Inizia a ricercare dentro di sé, nelle persone intorno a lui, scoprendosi, tormentatamente, Uno, nessuno e centomila, titolo del romanzo di Luigi Pirandello che Paolo Cresta porterà in scena sabato 11 marzo 2023 alle ore 21.00 (in replica domenica 12) sul palcoscenico del Pozzo e il Pendolo di Napoli.

Uno, nessuno e centomila è uno dei romanzi più famosi di Luigi Pirandello. Iniziato già nel 1909 e rimasto a lungo in gestazione, uscì solo nel dicembre 1925 sotto forma di romanzo a puntate nella rivista La Fiera Letteraria, e in volume nel 1926.

In scena un uomo, solo, si rivolge direttamente al pubblico, proprio come il romanzo si rivolge direttamente al lettore. Racconta la sua storia, e nel farlo si confida, si confessa, rivive il suo lancinante viaggio interiore, inducendolo ad affermare che, oltre a tutto il resto, non ha più bisogno di un nome, perché i nomi convengono ai morti, a chi ha concluso. Lui è vivo, e non conclude. La vita non conclude, e non sa di nomi.

E’ così che, da un semplice specchio, superficie ambigua e inquietante, emerge per Vitangelo Moscarda, un volto di sé finora ignorato, provocando in lui una profonda crisi, fino all’agghiacciante consapevolezza che la sua immagine negli occhi degli altri è lontana anni luce da quella che ha di se stesso.

Da qui la presa d’atto ancora più inquietante: egli non è ‘uno’, come aveva creduto sino a quel momento, ma ‘centomila’, nel riflesso delle prospettive degli altri, e quindi ‘nessuno’. La realtà banale e paradossale dell’uomo, in relazione a se stesso e agli altri, è il filo rosso di una storia nella quale ciascuno di noi è costretto a riconoscersi.

Questo romanzo, l’ultimo di Pirandello, riesce a sintetizzare il pensiero dell’autore nel modo più completo. Fu l’autore stesso, in una lettera autobiografica, a definirlo come il romanzo “più amaro di tutti, profondamente umoristico, di scomposizione della vita”.

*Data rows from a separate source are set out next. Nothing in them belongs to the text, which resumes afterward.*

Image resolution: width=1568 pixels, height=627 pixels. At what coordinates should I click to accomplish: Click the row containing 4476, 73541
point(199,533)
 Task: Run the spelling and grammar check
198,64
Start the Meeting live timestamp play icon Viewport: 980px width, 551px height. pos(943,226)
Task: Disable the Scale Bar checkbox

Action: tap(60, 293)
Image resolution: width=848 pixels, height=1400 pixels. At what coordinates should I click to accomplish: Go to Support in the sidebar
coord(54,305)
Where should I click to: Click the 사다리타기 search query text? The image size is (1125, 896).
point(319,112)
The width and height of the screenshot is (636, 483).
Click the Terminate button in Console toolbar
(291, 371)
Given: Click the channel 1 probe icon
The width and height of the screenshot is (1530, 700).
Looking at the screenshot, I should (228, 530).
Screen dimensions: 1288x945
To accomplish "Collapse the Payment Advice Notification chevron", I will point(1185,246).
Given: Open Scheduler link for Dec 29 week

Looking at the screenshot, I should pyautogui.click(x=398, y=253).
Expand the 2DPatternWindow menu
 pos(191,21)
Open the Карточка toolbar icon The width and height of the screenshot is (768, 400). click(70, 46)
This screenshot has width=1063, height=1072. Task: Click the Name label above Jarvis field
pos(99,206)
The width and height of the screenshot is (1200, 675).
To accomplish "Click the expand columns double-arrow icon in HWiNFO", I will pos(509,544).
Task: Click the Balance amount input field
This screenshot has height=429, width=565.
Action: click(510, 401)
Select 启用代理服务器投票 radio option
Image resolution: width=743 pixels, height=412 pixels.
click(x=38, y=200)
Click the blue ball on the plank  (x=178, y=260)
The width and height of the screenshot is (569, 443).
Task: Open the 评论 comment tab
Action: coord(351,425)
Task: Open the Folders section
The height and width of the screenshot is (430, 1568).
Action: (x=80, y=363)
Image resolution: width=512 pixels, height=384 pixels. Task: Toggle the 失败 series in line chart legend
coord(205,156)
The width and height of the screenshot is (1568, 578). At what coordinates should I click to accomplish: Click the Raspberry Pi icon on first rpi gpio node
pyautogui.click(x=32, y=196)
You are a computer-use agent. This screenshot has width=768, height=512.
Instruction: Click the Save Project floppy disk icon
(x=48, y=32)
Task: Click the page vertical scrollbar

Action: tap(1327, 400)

«E’ da questa scomposizione – sottolinea Paolo Cresta – che sono partito. Ho avuto come riferimenti visivi Bacon, Freud e Giacometti, ciò che resta dell’uomo spogliato di tutto. Le prime parole che faccio pronunciare a Moscarda non sono di Pirandello, ma sono tratte da una lettera di Alberto Giacometti. Parlano di un filo di polvere, un semplice filo di polvere, ma per lui, forse solo per lui, bellissimo».